What struck me most in your psalm was the first stanza, particularly:
"Remember your City;
the electors who voted
for you to be strong,
strongly do we cry,
wishing only for our votes to matter."
Certainly we can see parallels between the Authority remembering his city and God remembering his people. What I noted of particular interest was the part about electors voting. Whereas we do, in the USA at least, vote for our city/state/federal officials, I don't draw the same parallel with God. The Ultimate Authority stands outside any voting or acquiescence of human will. So if I dig deeper, what I find is perhaps a relational connection, one where we, as humans, can cry out "our votes (lives) matter" precisely because of our relation to the Authority (God). I love that a poem can be read and understood so many different ways by so many different people!

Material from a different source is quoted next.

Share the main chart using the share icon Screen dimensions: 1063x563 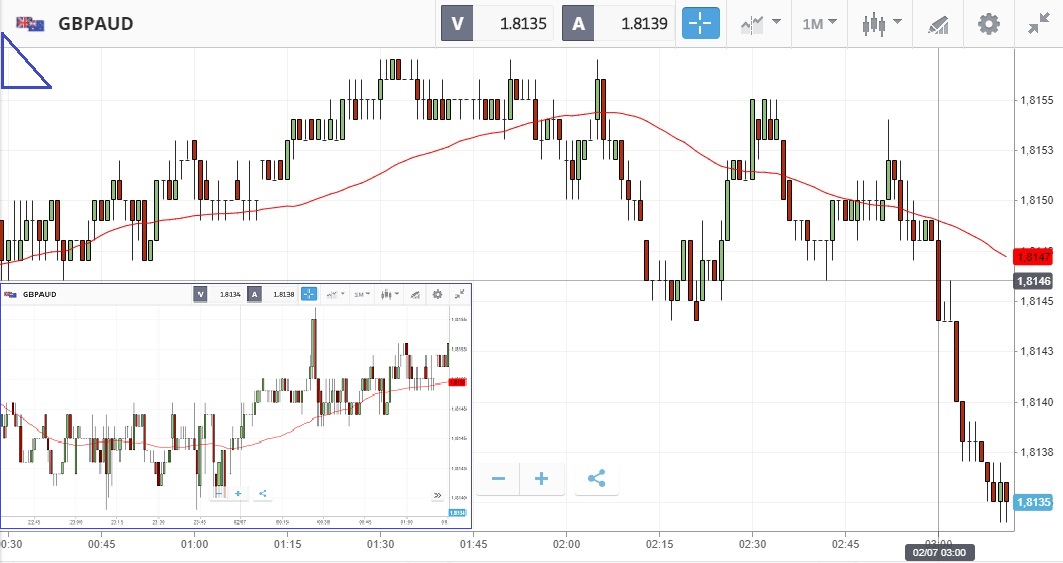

Again, thanks so much for sharing. Best,
Daniel
Amen! I love this. I like the insistent cry or plea to "Authority!" You appeal to this nameless, faceless yet very powerful entity that, while is no way divine, has power over something critical to life - water. It moved me emotionally and stirred my soul and I'd like to share it with my non-OOTLE social media accounts if that's ok.
From an academic perspective, I was checking to make sure you contained all the elements of a complaint psalm - of course you did. The direct address to the authority, the complaint about the situation, the petition for help, the statement of trust that the authority has the power to help and the ability to let the community be as one. I didn't see the vow as clearly expressed as the other elements but it didn't dampen the effectiveness of the message at all. Really well done - thank you for sharing! @cmsootle16 #ootle16
Alex, this is so well done. An informed and passionate Lament-Psalm for a very dire situation.
"The Powers and Principalities turn off our taps, letting our arrears fill their own cups. Their cups runneth over,they are sated by our debts." SO many great lines, but I read those phrases over an over again, and saw truth translated into so many other examples of injustice. Thank you for all that you (and so many others) are doing to bring justice to Detroit's people.